Un mois que je ne suis pas passée par ici … Tu dois te demander, lecteur invétéré, où en sont nos tribulations !

Oh, ça tribule, tu sais, ça tribule sec. Comme on est des grands malades, on a encore déniché un petit projet de derrière les fagots, comme ça, histoire de ne pas trop poser nos cerveaux, et je cherche, je trifouille, je magouille, pour trouver comment le mettre en oeuvre. Bon, alors ça me prend du temps, quoi.

Ah, des projets, ça manque pas ! L’autre jour, en discutant avec Copine, on se disait qu’on deviendrait bien des MILF. Ouais, on n’a pas de petites ambitions. Le « M », on est dans les clous. Le « ILF », on n’est jamais sûres de ce qu’il adviendra dans 10 ans. Mais résolution il y a, résolution j’essaie de tenir. Donc un dimanche de beau temps, j’ai retrouvé mes baskets et mon survêt, et hop, j’ai gambadé au parc. Autant te dire qu’après 5 minutes de molle gambade, j’ai cru mourir. Littéralement mourir, effondrée au milieu des canards, les baskets encore tremblantes et la langue pendante.

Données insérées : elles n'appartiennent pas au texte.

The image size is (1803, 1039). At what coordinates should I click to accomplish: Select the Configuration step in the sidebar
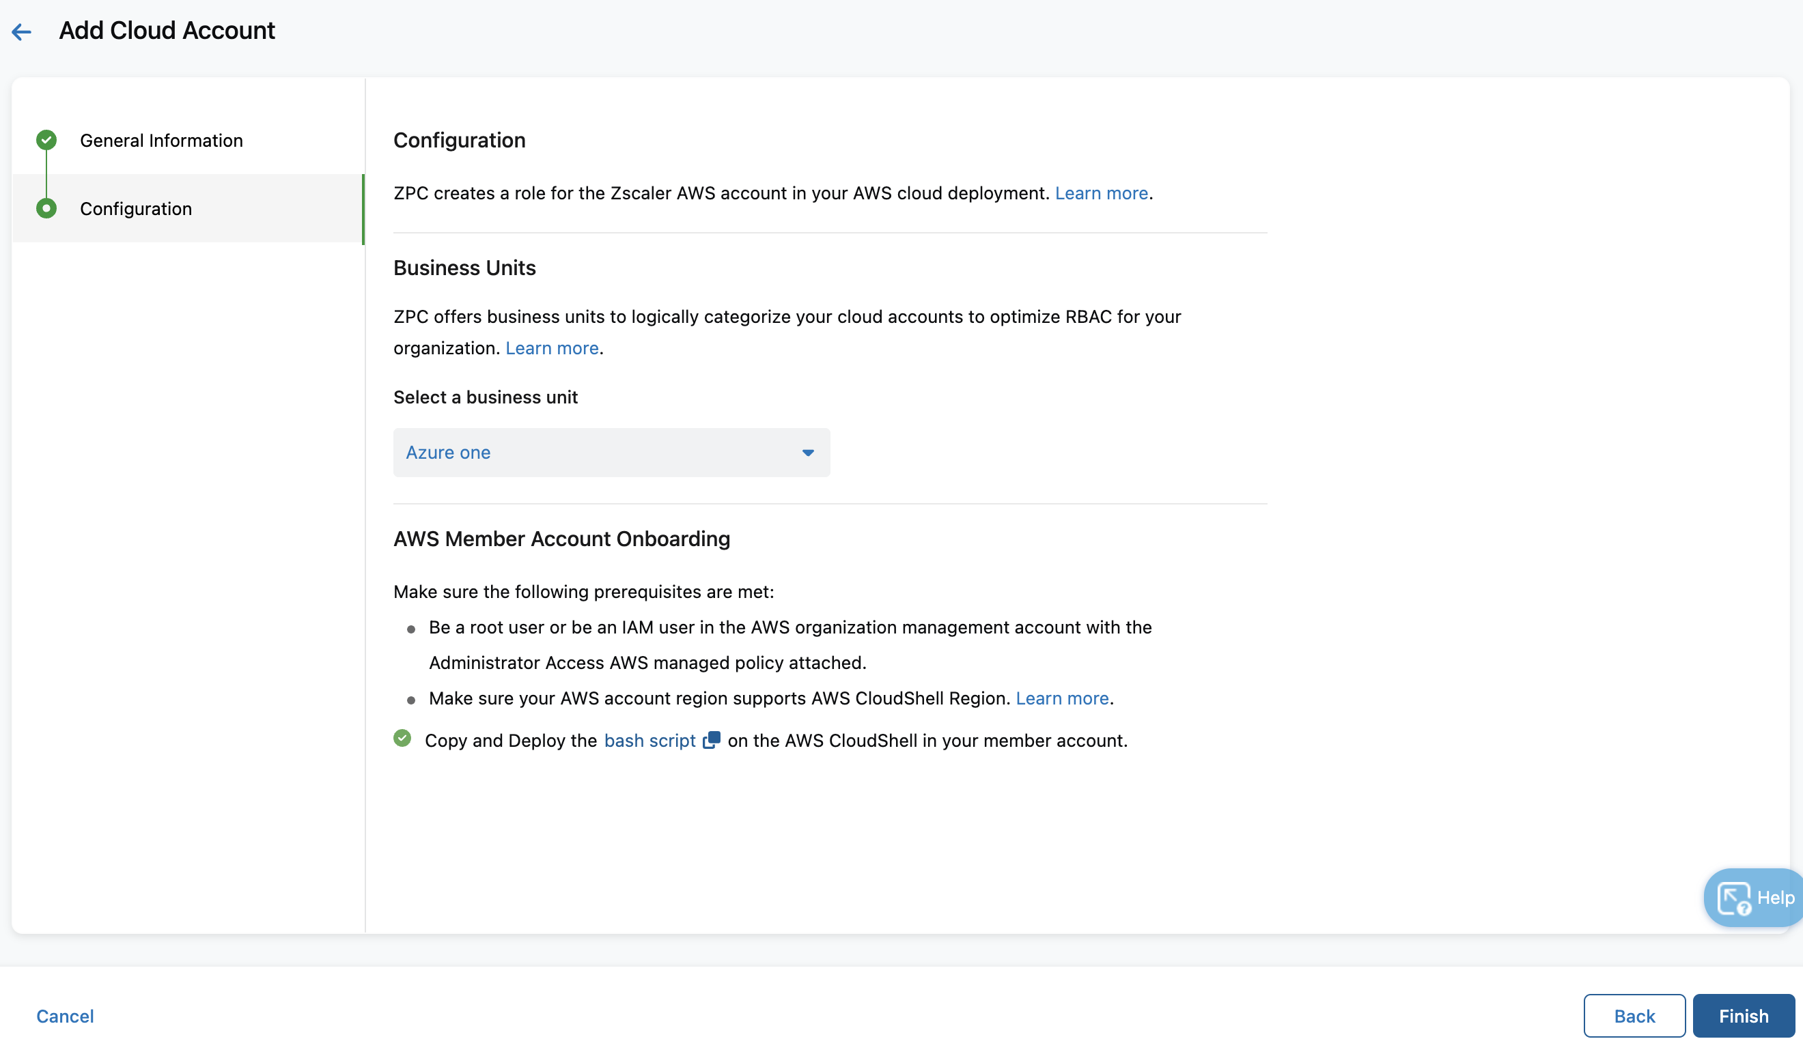pos(136,208)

Depuis, j’y suis pas retournée …

Tu me diras, j’en fais des bornes avec la nouvelle passion de mon Miochounet. Ce p’tit bidule circule à une vitesse incroyable. Il est fier, je te raconte pas. Mais on passe notre vie à aller le récupérer, la tronche dans la bibliothèque (« vas-y, ça a l’air cool, ça, j’vais le bouffer »), les dents à ras de la guitare-à-papa-qu-on-respecte-SILTEPLAIT, ou bien littéralement coincé sous le canapé. Entre autres.

Ma vie est folle, oui, je sais. (Note de l’auteur à l’attention des services sociaux : je grossis le trait, of course. Miochounet ne court aucun danger. Le canapé non plus.)

Oh, puis tiens, quitte à parler de tout et de rien, on va parler de la fameuse affaire Harry Quebert. Le Goncourt des lycéens, tout ça tout ça, que tout le monde en devient fou de ce bouquin. M’enfin … j’veux dire … Les gens l’ont lu jusqu’à la fin ??? Je m’en vais te la dire, moi, la vérité sur cette affaire. Les trois premiers chapitres sont bons. Ensuite, l’écriture se dégrade progressivement jusqu’à devenir limite lourde. Et une conclusion tirée par les cheveux ne peut supporter d’être mal écrite. Voilà.

Oui, je suis critique littéraire aussi. Et mal embouchée.